═════ DOCUMENT SEGMENT ═════
Oirat-Mongol kingdom in Tibet (1642-1717)

The Khoshut Khanate was a Mongol Oirat khanate based in the Tibetan Plateau from 1642 to 1717. Based in modern Qinghai, it was founded by Güshi Khan in 1642 after defeating the opponents of the Gelug school of Tibetan Buddhism in Tibet. The 5th Dalai Lama established a civil administration known as Ganden Phodrang with the aid of Güshi Khan. The role of the khanate in the affairs of Tibet has been subject to various interpretations. Some sources claim that the Khoshut did not interfere in Tibetan affairs and had a priest and patron relationship between the khan and Dalai Lama while others claim that Güshi appointed a minister, Sonam Rapten, as de facto administrator of civil affairs while the Dalai Lama was only responsible for religious matters. Güshi Khan accepted the nominal suzerainty of the Qing dynasty in 1654, when seal of authority and golden sheets were granted by the Shunzhi Emperor. In the last years of the khanate, Lhazang Khan murdered the Tibetan regent and deposed the 6th Dalai Lama in favor of a pretender Dalai Lama.
═════ DATA UNDER STUDY ═════
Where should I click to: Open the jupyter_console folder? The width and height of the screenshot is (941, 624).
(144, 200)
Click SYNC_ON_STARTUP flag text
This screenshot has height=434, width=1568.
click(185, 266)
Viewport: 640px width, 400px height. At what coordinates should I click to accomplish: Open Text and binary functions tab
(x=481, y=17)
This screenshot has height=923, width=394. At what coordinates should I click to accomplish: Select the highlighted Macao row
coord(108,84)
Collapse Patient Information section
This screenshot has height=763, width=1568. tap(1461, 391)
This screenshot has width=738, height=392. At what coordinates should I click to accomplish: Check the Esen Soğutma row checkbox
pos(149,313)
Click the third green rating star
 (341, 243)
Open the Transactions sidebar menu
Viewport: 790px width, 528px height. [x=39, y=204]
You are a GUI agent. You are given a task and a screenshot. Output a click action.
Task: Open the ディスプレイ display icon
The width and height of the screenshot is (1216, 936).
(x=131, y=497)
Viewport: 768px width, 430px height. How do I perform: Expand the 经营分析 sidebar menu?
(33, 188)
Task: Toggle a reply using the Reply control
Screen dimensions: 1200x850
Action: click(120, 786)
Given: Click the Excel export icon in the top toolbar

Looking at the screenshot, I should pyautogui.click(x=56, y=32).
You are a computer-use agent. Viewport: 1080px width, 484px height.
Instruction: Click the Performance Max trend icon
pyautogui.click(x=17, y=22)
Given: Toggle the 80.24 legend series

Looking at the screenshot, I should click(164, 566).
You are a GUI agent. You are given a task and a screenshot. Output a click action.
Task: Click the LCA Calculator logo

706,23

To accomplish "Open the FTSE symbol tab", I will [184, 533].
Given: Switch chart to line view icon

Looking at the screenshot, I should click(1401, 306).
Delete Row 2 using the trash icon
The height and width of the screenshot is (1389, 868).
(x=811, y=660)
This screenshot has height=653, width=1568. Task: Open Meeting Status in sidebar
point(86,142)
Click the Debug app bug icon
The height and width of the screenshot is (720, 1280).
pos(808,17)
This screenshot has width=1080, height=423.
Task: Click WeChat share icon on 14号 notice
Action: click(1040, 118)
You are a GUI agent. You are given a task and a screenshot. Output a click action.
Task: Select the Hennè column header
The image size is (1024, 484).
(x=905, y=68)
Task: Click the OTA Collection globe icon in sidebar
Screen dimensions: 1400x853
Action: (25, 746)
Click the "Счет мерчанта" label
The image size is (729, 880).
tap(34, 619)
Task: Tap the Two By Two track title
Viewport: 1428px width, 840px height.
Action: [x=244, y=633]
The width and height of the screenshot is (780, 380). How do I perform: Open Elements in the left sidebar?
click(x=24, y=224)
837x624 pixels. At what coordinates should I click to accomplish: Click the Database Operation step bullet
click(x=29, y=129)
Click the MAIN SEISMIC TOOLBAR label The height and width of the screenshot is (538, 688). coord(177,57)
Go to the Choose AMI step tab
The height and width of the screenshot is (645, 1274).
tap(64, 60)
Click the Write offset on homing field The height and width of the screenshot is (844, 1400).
═════
AIM OF THE EXERCISE
According to the passage on the Khoshut Khanate, who founded the khanate, and in what year?

COMPLETED EXERCISE
Güshi Khan founded it in 1642.